→ Exercises to complete:
#1 In the discussion about careers in interventional radiology, why does the PGY-5 writer reject the idea that procedures were "stolen" from the field? Answer in one to three sentences.
#2 According to the first comment in the discussion about interventional radiology, what are IR doctors doing at the community hospital?
#3 Continue the discussion about interventional radiology careers from its last sentence.

If you are so crazy about IR, go to the community hospital across the street. You will see the Angio department. Introduce yourself and ask them whether you can shadow them for a day. You will see IR doctors are putting PICCs and draining abscesses, while vascular surgeons and cardiologists are doing EVAR or stenting carotid in the room next to them.
Wish you the best in your career in IR.
"Putting PICCs?" In what country?
As a PGY-5 who can't wait to start IR fellowship, let me make something clear for any impressionable pre-meds, med students, junior residents who might give the above comment any credence: In IR, you can do absolutely anything you want to do. There is no other field in all of medicine that can make this claim. There is no field that is more versatile, has greater career opportunities, and has a higher substance:scut ratio, then interventional radiology. It is a FALLACY that procedures got "stolen" from anybody. For a field that depends on referrals, you earn your keep by building relationships. It's a simple equation. I made plenty of friends during med school and IM internship; they value the continued relationship, as I do, and they respect me as a physician. I asked flat out, whom would you rather refer your claudicants to--Cards, Vascular, or me? Guess who suddenly has a massive potential referral base for PAD work...

Data excerpts

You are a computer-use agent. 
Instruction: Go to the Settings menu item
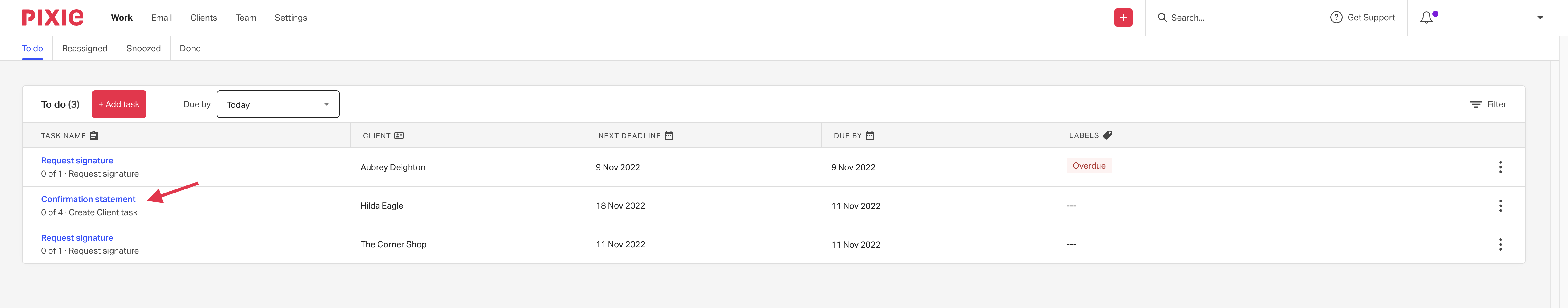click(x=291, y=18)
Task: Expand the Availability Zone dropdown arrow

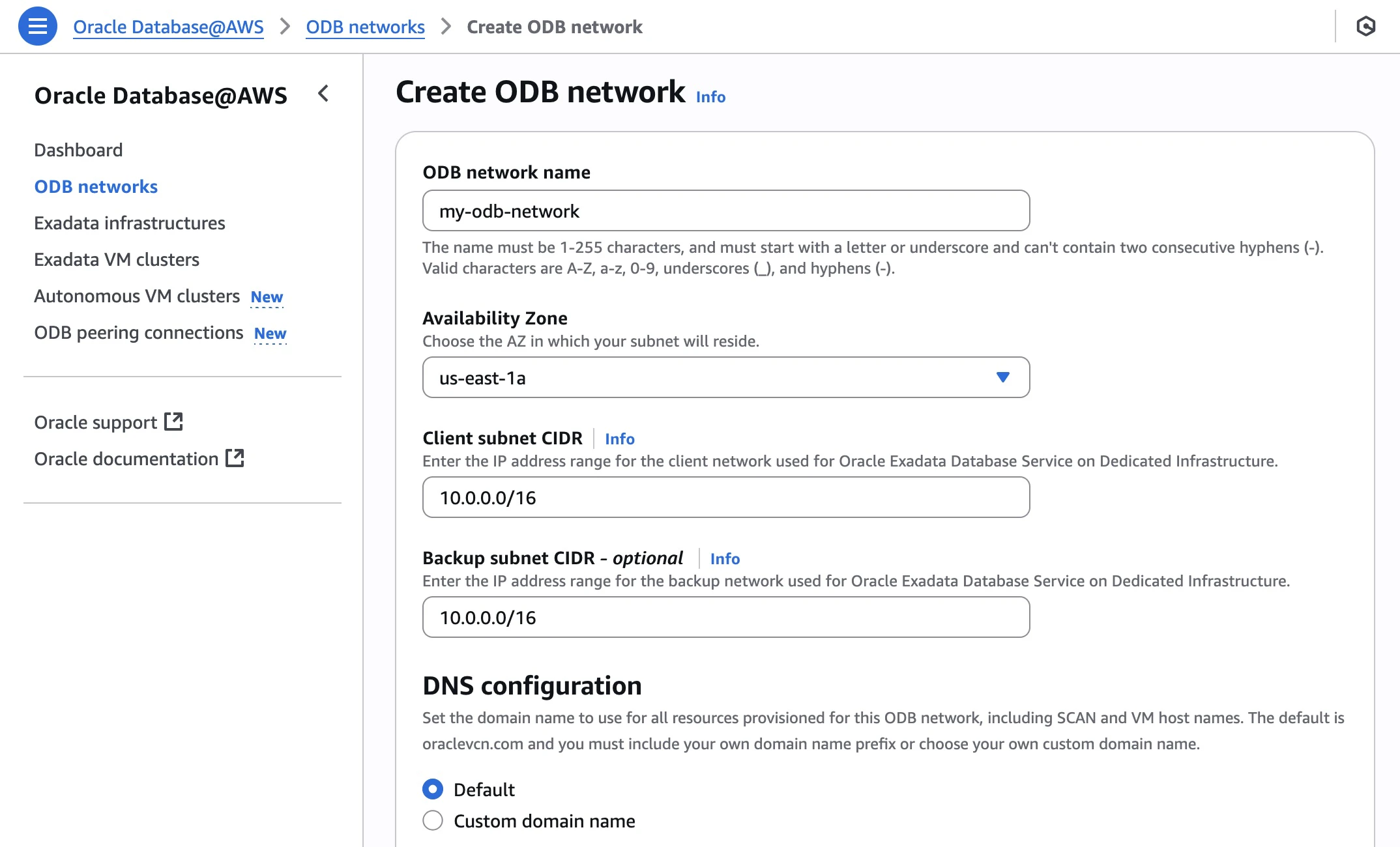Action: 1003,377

→ Responses to the tasks:
#1 The writer says interventional radiology depends on referrals, so physicians earn their work by building relationships. The writer kept friendships from med school and internship, and those colleagues value the relationship and respect the writer as a physician. When asked where they would send claudicants, they gave the writer a large potential referral base for PAD work.

#2 They are putting PICCs and draining abscesses.

#3
Look, IRs are chameleons. You want to do vascular, do vascular. You want to concentrate on onc, by all means do so. In addition, you can continue to pound out all the great PCN/PCNU for the urologists (who will love you for it), great chemo access for the med oncs (who will love you for it), great declots for the nephrons (who will love you for it), and the list goes on. The full complement of endovascular and percutaneous interventions--no other field can claim anywhere near that kind of versatility. And you can build whatever kind of niche practice you choose. You can do EVLAs and sclerotherapies in a primarily cosmetic practice, if that's your bag. You can be the go-to person for nasty, complicated (but extremely fun) TIPS and BORTO, building expertise in liver failure management. You can become a hybrid oncologist, participating heavily in (or even running) tumor boards, do tons of bland embo, TACE, SIRT, cryo, RFA, IRE, and who knows what's around the bend. Embolize pulmonary and peripheral AVMs, bronchial artery embo for CF patients, embo type II endoleaks, spleno-embos for trauma, mesenteric embos for bleeders, varicocele embo, UFEs, god the list just goes on.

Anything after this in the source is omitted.